Ex-RFU official 'extremely comfortable' with bonuses

The bonus scheme under which Rugby Football Union chief executive Bill Sweeney received an extra £358,000 in the same year the body recorded losses and cut jobs has been defended by a former senior official.

Genevieve Shore, the ex-chair of the RFU's remuneration committee, says she is "extremely comfortable" with the scheme.

With an increased salary of £742,000, Sweeney was paid a total of £1.1m in the 2023-24 financial year.

Compensation packages for him and other executives have prompted a grassroots revolt, with calls for Sweeney to be sacked.

Shore explained: "I feel the RFU board is run incredibly professionally and lives up to any FTSE 100 [a collection of the UK's biggest publicly-listed companies] standard.

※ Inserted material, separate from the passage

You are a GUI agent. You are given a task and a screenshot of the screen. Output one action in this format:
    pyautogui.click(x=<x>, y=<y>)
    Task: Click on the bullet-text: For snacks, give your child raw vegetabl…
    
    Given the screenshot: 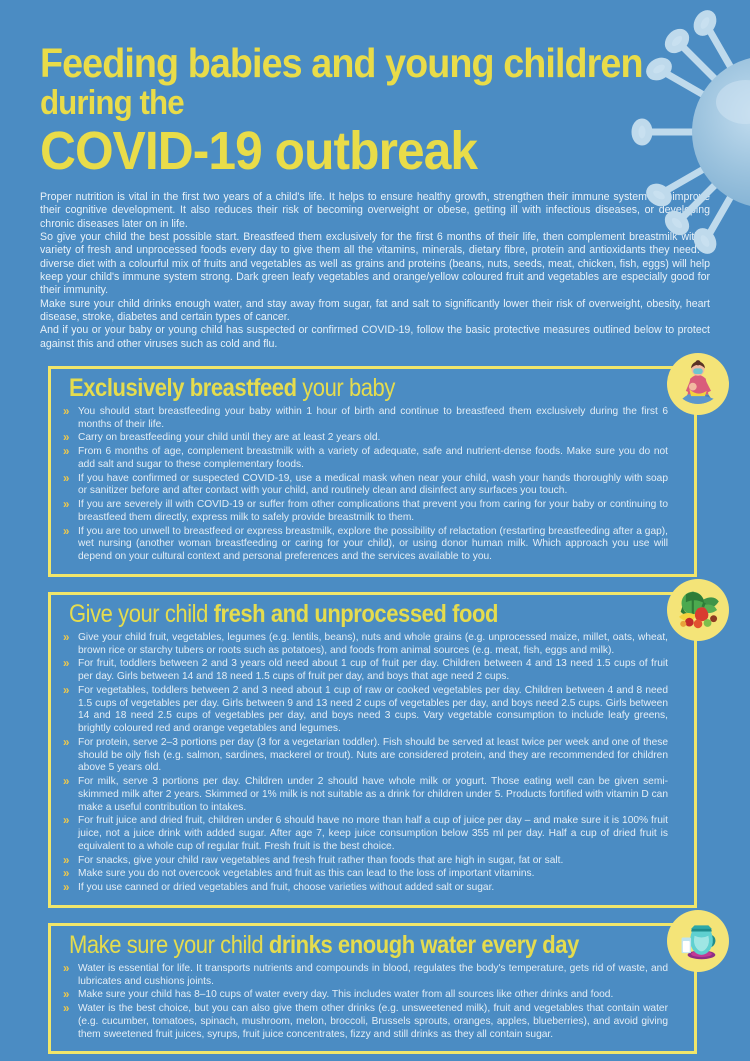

"I think if the executive team have hit the targets that were set for them, that's all you can ask."

Before she left the RFU in 2022, Shore was part of the board that put in place a programme known as the long-term incentive plan (LTIP).

The LTIP was designed to retain senior executive staff during and after the Covid pandemic, with target-linked bonuses at its conclusion.

"I'm extremely comfortable with all of the governance that took place at the time, and the communication that took place," said Shore, who is now the executive chair of Premiership Women's Rugby.

"What happened after 2022, I obviously don't know, but I feel like it was all set up and in a good place.

"I've worked across remuneration in many organisations.

"Our challenge was: 'Can we come out of Covid and retain that team through Covid?'

"The LTIP did what it was meant to do - the majority of the team stayed during that time period.

"The job of an executive team and a board is to build succession planning and make sure you do have a fairly seamless transition after an LTIP.

"You either re-up, or you change your team. That's always a fine-grain decision that an executive team has to make."

Former RFU chairman Tom Ilube, part of the RFU remuneration committee that approved Sweeney's recent bonus, stepped down in December.

His departure came as it was confirmed there would be an independent review of the LTIP scheme that boosted the pay of Sweeney and five further executives.